- _Problems to solve_
1. Answer these questions from the beekeeping post.
(a) On what day does the new queen arrive?
(b) How many native bee species are there in California?
(c) How long has it been since the last post about the bees?
2. Transcribe the beekeeping post from "This season started" to "lot to learn.".

- _Extract to read_
This season started so well where it seemed I was able to keep on top of the need for increased space to avoid swarming and I harvested a half super of honey. Four months later, nearly all my bees are gone and they probably produced multiple swarms to annoy my neighbors. Yet all is not lost. A new queen arrives on Tuesday. I have hive bodies full of drawn comb. There is a super nearly filled with honey for their use this winter. The brood break should have reduced the mite population. Approximately a year into this adventure, I have learned a lot…and there is still a lot to learn.

It’s been a bit over a month since I’ve posted about the bees. It’s not that there isn’t anything interesting happening; au contraire! I’ve been busy with them, whether mine or someone else’s, nearly every weekend. I simply have not taken the time to organize my thoughts about what to write.

Since I began learning about beekeeping, I find myself questioning my own motives, as well as those of other well-meaning folks who want to help “save the bees”.  Non-native honeybees, as far as I can tell, are not the pollinators desperately in need of our help.  Humans generally recognize the importance of honeybees in pollinating our food crops and, since they are useful to us, these bees tend to receive the attention they need. Plus, the increased attention on honeybees has been instrumental in conversations to limit pesticide use, which helps far more species. So I’m not completely knocking the honeybee; rather, I am simply cautioning that there are native bee species who may need our care more.  What about species that aren’t as charismatic as our sweet little honeybee?

The diverse array of native bees, of which there are 1600 species in California alone, are left mostly to their own devices. Fitting, I suppose, since many are solitary bees.  However, to compound the issue, not only have we eliminated much of the native habitats and open spaces these species depend on for nesting and foraging, but the landscape is swarming in non-native honeybees who out-compete these locally-adapted species. Native bee species tend to be specialists that are evolved to forage on plants local to their environment. Non-native species, like honeybees, can take advantage of a wider variety of species, and in better pollinating them, help those to spread even wider.

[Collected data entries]
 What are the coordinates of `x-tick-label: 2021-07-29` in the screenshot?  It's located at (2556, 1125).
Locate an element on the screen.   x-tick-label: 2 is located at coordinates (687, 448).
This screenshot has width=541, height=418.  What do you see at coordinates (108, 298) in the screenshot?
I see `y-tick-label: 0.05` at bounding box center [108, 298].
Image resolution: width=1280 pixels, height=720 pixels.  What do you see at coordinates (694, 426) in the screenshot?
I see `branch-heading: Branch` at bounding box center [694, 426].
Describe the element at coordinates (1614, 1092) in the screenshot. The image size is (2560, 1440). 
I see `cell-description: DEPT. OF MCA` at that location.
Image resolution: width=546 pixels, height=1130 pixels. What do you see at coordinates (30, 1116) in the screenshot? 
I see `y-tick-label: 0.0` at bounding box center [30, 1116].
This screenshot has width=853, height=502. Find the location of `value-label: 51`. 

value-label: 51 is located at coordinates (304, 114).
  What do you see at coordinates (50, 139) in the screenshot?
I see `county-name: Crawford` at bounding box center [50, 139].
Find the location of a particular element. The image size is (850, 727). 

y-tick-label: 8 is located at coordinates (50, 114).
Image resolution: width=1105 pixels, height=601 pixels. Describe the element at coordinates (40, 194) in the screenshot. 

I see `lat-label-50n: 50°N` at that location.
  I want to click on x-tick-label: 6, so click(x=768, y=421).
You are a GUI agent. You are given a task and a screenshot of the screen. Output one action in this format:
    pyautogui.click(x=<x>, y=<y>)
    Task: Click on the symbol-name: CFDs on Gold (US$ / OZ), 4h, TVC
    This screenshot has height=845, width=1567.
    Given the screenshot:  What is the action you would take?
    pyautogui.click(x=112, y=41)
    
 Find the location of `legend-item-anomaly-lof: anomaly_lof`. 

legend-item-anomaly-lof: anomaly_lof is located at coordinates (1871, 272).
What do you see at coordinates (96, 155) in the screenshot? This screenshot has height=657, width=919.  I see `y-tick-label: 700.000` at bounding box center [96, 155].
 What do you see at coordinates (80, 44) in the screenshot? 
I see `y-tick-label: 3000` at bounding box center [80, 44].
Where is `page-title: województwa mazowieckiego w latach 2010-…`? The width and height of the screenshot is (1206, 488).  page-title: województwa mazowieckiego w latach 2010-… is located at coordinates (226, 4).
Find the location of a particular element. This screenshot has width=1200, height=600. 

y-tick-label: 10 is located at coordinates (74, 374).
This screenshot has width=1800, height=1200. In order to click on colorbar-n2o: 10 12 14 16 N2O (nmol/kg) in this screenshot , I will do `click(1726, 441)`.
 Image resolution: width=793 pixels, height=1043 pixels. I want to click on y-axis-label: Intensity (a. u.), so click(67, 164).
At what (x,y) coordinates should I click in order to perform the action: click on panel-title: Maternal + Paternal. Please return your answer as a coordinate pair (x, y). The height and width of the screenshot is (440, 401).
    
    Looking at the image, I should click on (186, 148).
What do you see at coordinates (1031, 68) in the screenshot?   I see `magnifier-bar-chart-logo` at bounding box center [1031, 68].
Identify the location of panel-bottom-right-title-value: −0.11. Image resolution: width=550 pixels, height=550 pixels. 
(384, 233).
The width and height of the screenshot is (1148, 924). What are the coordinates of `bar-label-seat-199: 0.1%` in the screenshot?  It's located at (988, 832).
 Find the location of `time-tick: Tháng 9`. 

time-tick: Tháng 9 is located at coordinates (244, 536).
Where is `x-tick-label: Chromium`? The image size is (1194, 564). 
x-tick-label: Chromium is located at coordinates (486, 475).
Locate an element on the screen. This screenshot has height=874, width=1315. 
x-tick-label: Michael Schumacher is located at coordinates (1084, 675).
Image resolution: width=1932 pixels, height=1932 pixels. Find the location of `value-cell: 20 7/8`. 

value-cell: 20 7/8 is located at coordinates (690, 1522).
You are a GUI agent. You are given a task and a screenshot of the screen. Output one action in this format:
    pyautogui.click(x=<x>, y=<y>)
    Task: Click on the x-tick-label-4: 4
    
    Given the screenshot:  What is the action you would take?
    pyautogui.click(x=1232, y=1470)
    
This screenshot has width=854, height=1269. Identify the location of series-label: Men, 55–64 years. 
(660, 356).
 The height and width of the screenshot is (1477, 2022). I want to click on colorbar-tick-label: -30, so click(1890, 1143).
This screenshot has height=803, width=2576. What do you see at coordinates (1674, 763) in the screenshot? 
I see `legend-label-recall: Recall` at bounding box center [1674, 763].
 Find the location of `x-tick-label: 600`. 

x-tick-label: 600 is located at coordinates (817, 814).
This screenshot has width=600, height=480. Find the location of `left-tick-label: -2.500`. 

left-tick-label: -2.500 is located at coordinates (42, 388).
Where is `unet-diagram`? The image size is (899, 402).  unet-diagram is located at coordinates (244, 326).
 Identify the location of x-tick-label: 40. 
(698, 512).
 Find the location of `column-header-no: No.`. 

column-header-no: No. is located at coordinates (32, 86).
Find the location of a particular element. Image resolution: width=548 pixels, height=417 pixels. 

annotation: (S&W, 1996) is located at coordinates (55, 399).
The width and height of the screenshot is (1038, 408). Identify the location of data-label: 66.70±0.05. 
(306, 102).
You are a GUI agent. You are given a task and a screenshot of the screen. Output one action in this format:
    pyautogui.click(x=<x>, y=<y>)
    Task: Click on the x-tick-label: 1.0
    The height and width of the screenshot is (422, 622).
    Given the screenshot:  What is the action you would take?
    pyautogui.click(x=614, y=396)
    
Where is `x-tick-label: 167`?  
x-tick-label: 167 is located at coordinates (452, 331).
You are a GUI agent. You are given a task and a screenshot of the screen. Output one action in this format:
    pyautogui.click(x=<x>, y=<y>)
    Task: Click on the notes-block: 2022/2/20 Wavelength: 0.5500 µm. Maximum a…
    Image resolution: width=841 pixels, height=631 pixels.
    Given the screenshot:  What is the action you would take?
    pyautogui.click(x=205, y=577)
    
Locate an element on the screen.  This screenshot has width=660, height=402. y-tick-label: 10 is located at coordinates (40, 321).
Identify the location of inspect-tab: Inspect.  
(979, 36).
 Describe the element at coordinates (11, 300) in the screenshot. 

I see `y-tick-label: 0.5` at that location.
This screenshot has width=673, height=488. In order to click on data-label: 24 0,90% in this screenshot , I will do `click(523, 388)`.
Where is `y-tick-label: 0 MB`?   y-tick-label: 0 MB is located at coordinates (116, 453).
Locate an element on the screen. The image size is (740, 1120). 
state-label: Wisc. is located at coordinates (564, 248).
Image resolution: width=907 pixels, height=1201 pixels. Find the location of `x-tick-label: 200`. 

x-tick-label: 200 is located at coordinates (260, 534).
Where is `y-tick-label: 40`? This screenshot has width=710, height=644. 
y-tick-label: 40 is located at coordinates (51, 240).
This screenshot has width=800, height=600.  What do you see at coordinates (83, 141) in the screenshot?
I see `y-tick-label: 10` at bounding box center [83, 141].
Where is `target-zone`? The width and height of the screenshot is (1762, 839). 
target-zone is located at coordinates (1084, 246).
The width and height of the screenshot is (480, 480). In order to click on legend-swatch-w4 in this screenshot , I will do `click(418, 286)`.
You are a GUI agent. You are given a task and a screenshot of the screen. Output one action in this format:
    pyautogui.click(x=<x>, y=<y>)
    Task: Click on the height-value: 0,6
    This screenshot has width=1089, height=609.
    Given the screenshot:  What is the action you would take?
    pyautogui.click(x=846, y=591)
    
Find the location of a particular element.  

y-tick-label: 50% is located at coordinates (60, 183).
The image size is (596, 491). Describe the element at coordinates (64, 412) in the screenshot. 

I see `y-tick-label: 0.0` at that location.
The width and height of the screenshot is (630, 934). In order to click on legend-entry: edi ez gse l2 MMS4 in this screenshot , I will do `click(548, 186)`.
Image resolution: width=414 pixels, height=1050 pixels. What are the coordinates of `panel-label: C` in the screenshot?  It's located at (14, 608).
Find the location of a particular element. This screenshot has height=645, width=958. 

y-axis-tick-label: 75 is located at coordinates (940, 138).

- _Answers for this exercise_
1.
(a) Tuesday
(b) 1600
(c) A bit over a month

2.
This season started so well where it seemed I was able to keep on top of the need for increased space to avoid swarming and I harvested a half super of honey. Four months later, nearly all my bees are gone and they probably produced multiple swarms to annoy my neighbors. Yet all is not lost. A new queen arrives on Tuesday. I have hive bodies full of drawn comb. There is a super nearly filled with honey for their use this winter. The brood break should have reduced the mite population. Approximately a year into this adventure, I have learned a lot…and there is still a lot to learn.